Year of Graduation
2023
Level of Access
Open Access Thesis
Embargo Period
5-18-2028
Department or Program
Biology
First Advisor
Katherine DuBois
Abstract
Understanding geographic variation in traits and the genetic dynamics underlying it can be important for our ability to understand future species' responses to climate change. Increasingly, genomic techniques are used to investigate the evolutionary process and underlying genetic architecture of population differentiation. Insights into phenotypic and genomic differentiation in marine macrophytes, which are foundation species and the basis of many intertidal communities, will be critical for predicting species and ecosystem response to anthropogenic warming. Ascophyllum nodosum, a marine macrophyte in the Gulf of Maine, has gametes with limited dispersal and inhabits sites with consistently different environments. Both factors should favor the evolution of local adaptation, but this has yet to be investigated in the species. To study geographic variation in temperature adaptation in A. nodosum, we employed experimental and genomic techniques.

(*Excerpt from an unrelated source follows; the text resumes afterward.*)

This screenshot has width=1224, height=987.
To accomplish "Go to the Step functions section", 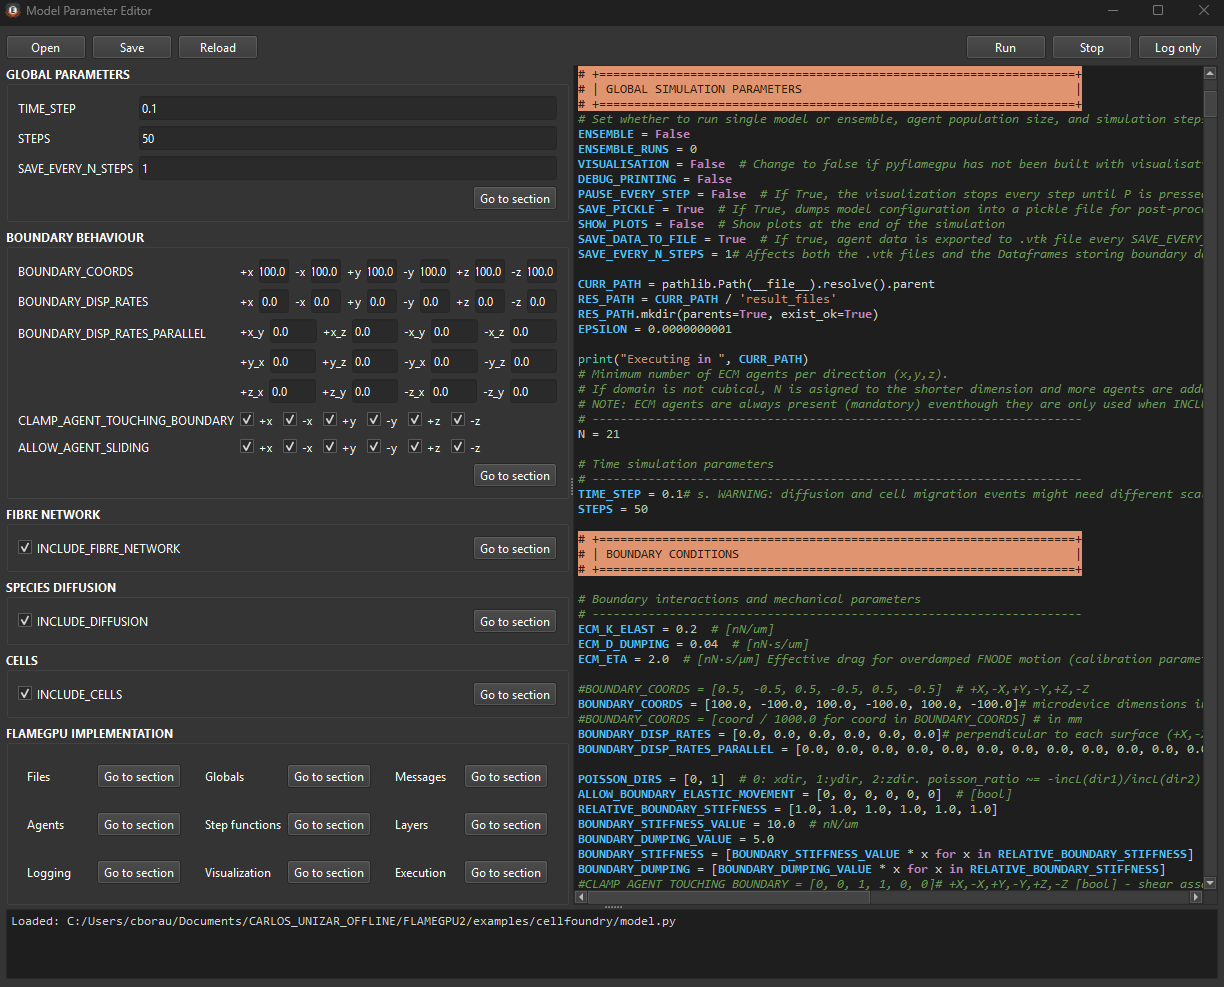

We collected ten individuals of A. nodosum from six sites, three in the southern Gulf of Maine (average summer temperature = 20 ºC) and three in the northern Gulf of Maine (average summer temperature = 15 ºC), for a total of sixty genotypes. After acclimation to common garden conditions at the Schiller Coastal Studies Center, Harpswell, ME, we conducted a thermal ramping experiment and constructed thermal performance curves based on maximum photosystem II efficiency. We then estimated thermal optimum and critical maximum for the A. nodosum at each site. We found evidence of site level differentiation in thermal optimum, but not exactly as would be expected by region. Although the highest thermal optimum of 34 ºC was in the south, and the lowest thermal optimum was 2 ºC lower in the north, there was also overlap between in the thermal optimums of a northern and southern site. There was less variation and differentiation for critical maximum. Surprisingly, we found little site level genomic differentiation and evidence for significant admixture between regions. We hypothesize that the phenotypic differentiation between sites is either due to long term acclimation to home conditions or to local adaptation through a small number of isolated genomic islands of differentiation.